The classes are big, but Ghanaian Senior High students are very different from their American counterparts. For starters, they are paying to go to school. Public education is free through the junior high level. Once you finish junior high, you take a test called the BECE which determines whether or not you will be admitted to go on to senior high school. If you pass, you get the option of placement at one of Ghana’s Senior High Schools. The better you score on the BECE, the better your school placement is. However, you have to pay school fees (tuition, housing/board, books, etc.) in addition to providing your own uniforms. Nobody goes to senior school unless their parents think it’s a prudent use of money, and misbehavior is not tolerated. Therefore, Ghanaian students are there because they want to be, and for the most part, they are very well behaved.

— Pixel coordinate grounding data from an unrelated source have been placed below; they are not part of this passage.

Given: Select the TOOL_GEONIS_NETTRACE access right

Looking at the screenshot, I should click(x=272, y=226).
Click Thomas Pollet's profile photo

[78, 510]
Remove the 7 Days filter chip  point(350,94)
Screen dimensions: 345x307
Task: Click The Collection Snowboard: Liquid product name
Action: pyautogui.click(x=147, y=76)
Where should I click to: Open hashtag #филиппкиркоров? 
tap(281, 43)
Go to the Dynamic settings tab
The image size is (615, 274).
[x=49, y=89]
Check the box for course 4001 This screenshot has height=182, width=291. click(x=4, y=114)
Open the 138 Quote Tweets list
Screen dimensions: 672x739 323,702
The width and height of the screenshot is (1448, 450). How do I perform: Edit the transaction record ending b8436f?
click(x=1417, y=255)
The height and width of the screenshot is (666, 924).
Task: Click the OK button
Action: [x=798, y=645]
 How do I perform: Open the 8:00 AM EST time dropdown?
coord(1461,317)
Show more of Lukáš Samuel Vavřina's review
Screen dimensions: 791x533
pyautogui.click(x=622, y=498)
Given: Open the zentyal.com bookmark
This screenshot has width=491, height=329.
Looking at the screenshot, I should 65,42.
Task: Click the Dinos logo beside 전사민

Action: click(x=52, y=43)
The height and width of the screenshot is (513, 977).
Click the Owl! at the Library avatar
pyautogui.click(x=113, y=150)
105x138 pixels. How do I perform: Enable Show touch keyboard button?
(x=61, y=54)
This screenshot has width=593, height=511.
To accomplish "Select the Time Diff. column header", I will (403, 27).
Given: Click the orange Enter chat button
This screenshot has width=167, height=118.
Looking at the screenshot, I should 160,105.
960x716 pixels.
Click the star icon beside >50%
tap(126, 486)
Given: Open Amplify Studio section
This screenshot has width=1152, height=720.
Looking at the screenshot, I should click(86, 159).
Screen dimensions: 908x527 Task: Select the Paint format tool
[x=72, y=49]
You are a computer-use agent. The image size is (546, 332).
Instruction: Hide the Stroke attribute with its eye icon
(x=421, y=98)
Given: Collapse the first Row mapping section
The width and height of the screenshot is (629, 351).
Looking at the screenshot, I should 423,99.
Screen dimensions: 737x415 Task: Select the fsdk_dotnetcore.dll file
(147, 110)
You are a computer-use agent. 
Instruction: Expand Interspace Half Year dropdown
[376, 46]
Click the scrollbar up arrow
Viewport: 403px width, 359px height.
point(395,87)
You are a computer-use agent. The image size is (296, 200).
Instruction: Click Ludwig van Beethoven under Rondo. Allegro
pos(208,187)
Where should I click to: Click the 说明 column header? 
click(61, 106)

The downside is the facilities; not the buildings themselves, but the technology and resources available to teachers. The Ministry of Education and Ghana Education Service have decided to make ICT a core (read: mandatory) class for all Form 1 students beginning this year, and has *in theory* budgeted money to pay for computers and equipment. In practice, however, the money for computers has not yet made it to the schools. Therefore, we make due with what we can get our hands on, and wait for the money to show up Real Soon Now. The same is true for textbooks: in theory, the Ministry of Education and GES provides textbooks for all core subjects, with an option for electives. In practice, students end up buying their own textbooks. Therefore, you end up giving your students notes which they can use as a textbook/reference.
As an example: my practicum school has a computer lab with about 30 computers; at last count, 8 of them were functional. In a class with 50 students, you end up with 6-8 kids per machine. They make it work, but nobody ends up getting any meaningful amount of computer time. I only wish I had more time to spend fixing computers so that the school had more functional machines with which to teach.
The actual teaching itself tends to take place in two parts: explanation/lecture and practical/lab. The first part happens in a classroom, away from the computers. I put notes on the board, ask questions, explain theories, and otherwise describe what they’ll actually be doing. The second part happens in the computer lab, where I employ the 5-5-5 rule: 5 minutes for assigning a task, 5 minutes of verifying their understanding, and 5 minutes of checking on their ability to do it. Wash, rinse, repeat. It works out very well, as long as you’re well prepared.
Hopefully, I’ll have GPRS enabled on my phone Real Soon Now (GMT = Ghana Maybe Time) so I can quit hauling my laptop into the internet cafes for email. In the meantime, however, I’m limited to what I can type in advance. I look forward to your responses, and will write more soon.